Adam Satariano, Bloomberg 19 Nov 08;
California pledged financial aid for efforts to curb logging in Indonesia and Brazil, aiming to slow deforestation that scientists say adds to global warming.
State officials and governors of the two rainforest nations reached a preliminary agreement that become a part of California's 2006 climate-change law.
Polluting companies in the state would get credit for meeting emissions-reductions rules by investing in forest-conservation efforts, Governor Arnold Schwarzenegger and officials from the two nations said at a climate-change conference yesterday in Beverly Hills, California.
Trees absorb carbon dioxide, the main greenhouse gas, and cutting or burning them down around the world fosters more heat- trapping emissions than does transportation, the United Nations Intergovernmental Panel on Climate Change has said. The agreement pioneers using forest preservation in developing nations to stem global warming, conservationists said at the conference.
``This is the first time policymakers are creating concrete rules and incentives to protect the world's remaining tropical forests,'' said Toby Janson-Smith, director of the forest carbon markets program for Conservation International, in an interview.
California's climate-change law, set to take effect Jan. 1, 2012, calls for the state to slash carbon-dioxide emissions from industry, vehicles and other sources by 2020 back to the 1990 level. Adding forest preservation to the law's regulations, which are yet to be written, may for example allow utilities such as PG&E Corp. or the Los Angeles Department of Water & Power to help meet their pollution caps by investing in anti-logging programs.
`Sending a Message'
Indonesia and Brazil respectively are the world's third- and fourth-largest emitters of greenhouse gases after China and the U.S., the World Bank has said. Deforestation contributes about 70 percent to 90 percent of the two developing nations' emissions, the environmental group Conservation International says. One- fifth of greenhouse-gas emissions worldwide stem from deforestation.
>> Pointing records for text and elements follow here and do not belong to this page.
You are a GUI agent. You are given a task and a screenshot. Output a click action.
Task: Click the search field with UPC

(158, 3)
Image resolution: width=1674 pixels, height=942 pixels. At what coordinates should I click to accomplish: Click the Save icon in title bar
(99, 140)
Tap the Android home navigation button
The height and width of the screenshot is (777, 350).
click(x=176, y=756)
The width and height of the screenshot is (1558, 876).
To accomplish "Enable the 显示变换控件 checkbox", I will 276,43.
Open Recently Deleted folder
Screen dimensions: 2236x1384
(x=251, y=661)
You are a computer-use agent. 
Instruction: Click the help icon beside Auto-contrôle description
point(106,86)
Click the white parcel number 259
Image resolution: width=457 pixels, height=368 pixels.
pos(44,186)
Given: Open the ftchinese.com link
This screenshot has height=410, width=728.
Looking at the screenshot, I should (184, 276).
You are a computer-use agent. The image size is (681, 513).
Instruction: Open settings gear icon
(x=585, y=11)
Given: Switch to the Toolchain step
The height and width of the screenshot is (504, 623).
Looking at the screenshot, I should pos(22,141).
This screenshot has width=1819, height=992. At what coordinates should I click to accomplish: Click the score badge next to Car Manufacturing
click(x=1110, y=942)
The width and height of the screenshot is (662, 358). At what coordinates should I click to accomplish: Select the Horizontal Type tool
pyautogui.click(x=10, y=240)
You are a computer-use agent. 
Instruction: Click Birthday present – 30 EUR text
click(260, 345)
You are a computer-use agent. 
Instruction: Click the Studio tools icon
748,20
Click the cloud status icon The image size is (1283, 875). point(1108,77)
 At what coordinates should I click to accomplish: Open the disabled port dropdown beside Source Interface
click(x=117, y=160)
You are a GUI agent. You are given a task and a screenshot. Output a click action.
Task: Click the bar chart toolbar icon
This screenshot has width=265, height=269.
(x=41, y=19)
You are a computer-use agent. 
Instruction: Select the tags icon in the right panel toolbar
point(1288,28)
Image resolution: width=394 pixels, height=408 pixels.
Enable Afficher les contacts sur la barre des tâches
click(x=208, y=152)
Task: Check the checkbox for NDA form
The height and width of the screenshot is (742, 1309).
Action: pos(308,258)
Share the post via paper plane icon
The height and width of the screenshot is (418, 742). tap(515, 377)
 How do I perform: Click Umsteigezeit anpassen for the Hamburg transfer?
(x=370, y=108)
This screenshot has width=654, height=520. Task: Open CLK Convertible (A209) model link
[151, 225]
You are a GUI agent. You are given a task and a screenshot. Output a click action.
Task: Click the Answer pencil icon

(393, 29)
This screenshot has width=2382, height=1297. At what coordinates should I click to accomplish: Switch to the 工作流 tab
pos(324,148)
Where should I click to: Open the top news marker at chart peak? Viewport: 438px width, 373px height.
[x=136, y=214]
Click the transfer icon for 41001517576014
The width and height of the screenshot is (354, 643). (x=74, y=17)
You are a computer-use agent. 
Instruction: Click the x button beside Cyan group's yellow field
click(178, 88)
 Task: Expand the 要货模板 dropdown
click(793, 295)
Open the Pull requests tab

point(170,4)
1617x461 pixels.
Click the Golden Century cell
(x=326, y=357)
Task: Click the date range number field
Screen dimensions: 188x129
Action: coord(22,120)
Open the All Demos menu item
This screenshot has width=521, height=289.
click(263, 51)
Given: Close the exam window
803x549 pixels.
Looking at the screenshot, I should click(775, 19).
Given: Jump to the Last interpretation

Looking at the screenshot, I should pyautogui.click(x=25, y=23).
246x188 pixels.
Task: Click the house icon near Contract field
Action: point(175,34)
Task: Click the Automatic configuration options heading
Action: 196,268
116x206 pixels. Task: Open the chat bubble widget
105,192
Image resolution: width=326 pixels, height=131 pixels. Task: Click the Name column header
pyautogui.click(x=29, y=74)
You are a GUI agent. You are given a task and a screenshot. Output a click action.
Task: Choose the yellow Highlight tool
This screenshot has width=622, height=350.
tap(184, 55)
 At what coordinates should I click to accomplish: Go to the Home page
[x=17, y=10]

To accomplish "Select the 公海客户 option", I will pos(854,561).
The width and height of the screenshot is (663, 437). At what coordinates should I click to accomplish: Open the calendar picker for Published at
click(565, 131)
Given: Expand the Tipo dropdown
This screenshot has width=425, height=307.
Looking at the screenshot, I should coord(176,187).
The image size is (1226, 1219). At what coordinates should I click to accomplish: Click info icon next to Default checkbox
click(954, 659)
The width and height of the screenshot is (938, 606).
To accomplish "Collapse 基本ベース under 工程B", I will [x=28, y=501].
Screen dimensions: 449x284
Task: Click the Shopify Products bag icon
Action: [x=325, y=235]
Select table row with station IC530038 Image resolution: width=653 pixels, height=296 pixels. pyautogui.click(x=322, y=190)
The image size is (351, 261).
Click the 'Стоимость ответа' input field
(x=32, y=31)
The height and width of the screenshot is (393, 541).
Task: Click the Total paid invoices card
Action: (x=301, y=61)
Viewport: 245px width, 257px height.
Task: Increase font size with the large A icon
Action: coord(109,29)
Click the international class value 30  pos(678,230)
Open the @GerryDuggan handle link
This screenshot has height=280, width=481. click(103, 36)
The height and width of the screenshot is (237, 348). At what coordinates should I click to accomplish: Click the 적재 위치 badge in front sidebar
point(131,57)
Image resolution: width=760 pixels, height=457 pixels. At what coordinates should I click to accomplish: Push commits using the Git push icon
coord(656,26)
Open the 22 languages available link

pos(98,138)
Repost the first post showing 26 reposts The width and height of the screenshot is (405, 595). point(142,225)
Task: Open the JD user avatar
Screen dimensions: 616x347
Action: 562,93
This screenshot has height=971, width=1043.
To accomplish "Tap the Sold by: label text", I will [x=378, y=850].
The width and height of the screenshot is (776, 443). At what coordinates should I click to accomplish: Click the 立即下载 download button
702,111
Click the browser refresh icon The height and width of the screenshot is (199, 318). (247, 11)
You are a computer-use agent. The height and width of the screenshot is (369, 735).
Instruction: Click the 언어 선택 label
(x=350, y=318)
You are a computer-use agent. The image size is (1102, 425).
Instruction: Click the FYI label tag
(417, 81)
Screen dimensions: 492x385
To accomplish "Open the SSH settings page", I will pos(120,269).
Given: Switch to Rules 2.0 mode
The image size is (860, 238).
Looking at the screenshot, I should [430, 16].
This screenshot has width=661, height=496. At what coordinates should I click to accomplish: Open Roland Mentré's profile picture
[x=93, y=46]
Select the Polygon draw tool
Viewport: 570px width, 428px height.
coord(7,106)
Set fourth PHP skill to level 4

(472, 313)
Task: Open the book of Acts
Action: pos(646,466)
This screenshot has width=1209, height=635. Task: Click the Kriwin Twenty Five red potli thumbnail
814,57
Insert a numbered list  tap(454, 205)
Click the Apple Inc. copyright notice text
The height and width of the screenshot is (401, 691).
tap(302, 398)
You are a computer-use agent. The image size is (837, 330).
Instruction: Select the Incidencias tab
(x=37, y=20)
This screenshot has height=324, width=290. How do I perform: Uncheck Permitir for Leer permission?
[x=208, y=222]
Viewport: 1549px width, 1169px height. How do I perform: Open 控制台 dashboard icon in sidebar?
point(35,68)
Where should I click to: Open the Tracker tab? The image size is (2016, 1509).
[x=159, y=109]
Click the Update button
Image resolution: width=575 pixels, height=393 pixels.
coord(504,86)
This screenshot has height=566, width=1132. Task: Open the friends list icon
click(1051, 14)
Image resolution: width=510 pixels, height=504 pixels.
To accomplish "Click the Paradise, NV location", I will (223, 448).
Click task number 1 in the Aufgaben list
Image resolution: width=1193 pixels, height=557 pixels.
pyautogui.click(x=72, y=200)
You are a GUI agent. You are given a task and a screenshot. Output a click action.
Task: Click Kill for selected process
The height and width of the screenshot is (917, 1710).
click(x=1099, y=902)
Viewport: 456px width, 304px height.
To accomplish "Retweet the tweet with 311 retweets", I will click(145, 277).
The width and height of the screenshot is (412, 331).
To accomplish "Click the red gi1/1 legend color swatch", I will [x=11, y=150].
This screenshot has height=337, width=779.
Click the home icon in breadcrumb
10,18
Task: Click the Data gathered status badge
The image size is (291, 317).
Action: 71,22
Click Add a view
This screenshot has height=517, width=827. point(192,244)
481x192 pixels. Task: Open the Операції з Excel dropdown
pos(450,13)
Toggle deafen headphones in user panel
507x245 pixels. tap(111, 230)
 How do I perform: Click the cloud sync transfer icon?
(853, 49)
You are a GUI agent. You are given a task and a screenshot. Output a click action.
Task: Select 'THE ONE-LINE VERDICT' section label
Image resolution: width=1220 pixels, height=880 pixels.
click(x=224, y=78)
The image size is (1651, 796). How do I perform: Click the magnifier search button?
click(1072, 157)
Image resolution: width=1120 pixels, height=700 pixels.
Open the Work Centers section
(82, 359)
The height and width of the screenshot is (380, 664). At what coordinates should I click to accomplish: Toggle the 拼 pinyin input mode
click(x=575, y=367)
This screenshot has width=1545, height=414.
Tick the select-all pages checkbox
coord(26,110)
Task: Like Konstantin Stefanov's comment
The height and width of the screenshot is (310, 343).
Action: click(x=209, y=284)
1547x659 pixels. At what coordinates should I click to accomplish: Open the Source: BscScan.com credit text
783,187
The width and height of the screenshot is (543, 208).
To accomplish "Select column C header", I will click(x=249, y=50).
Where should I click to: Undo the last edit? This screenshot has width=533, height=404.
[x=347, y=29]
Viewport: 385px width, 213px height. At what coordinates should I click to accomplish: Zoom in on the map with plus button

A signing ceremony for the deal was held yesterday evening at the conclusion of the first day of the Governors' Global Climate Summit that Schwarzenegger is hosting at the Beverly Hilton hotel.
Wisconsin Governor Jim Doyle and Illinois Governor Rod Blagojevich also signed the ``declaration of understanding,'' along with leaders from the Indonesia provinces of Papua and Aceh and the Brazilian states of Amazonas, Para, Amapa and Mato Grosso. The six regions account for 60 percent of the world's remaining tropical forests, Schwarzenegger said.
The deal is ``sending a strong message that this issue should be front and center during negotiations for the next global agreement on climate change,'' Schwarzenegger said in a statement.
Challenge to Verify
To be accepted, the anti-logging investment projects will have to meet California standards that regulators will draft, according to the deal. The state's climate-change program already has guidelines for forest management projects within its borders.
The biggest challenges dealing with Brazilian and Indonesian state governments are finding dependable methods to measure, verify and accurately report the levels of greenhouse gases that are saved through the investments, said Michele de Nevers, a senior manager at the World Bank's environment department, in an interview.
``These are governments that have weak institutions to begin with, and this will put those institutions to the test,'' Nevers said in an interview.
`Add Value to Forest'
Amazonas Governor Eduardo Braga said poverty typically drives communities to sell forests to timber companies or convert it for farmland. Anti-logging investments through California's climate change program can provide a good alternative, he said.
``The only way to preserve the rainforests is adding economic value to the standing forest,'' Braga said.
The agreement signed by California, Wisconsin and Illinois may eventually allow investors in the Brazilian and Indonesian forest-preservation projects to earn credits that can be used in emerging regional U.S. emissions-trading programs.
California is devising a so-called cap-and-trade program as part of the Western Climate Initiative along with six other states and four Canadian provinces.
Wisconsin and Illinois are part of the Midwestern Regional Greenhouse Gas Accord. Ten Northeastern states have created a trading system opened earlier this year known as the Regional Greenhouse Gas Initiative.
United Nations negotiators in Bali, Indonesia, last year called for the next global climate-change treaty to reward developing nations for preserving forests. The existing accord, the Kyoto Protocol, expires in 2012 and didn't include deforestation credits. The next rounds of talks are scheduled to be held Dec. 1-12 in Poznan, Poland.
Janson-Smith said remote sensor imagery, satellite photos and on-the-ground verification are methods that can be used to ensure the forests aren't being burned down.
``Everyone recognizes the importance of including tropical forests in future climate agreements, but this is the first time we have concrete action towards that end,'' he said.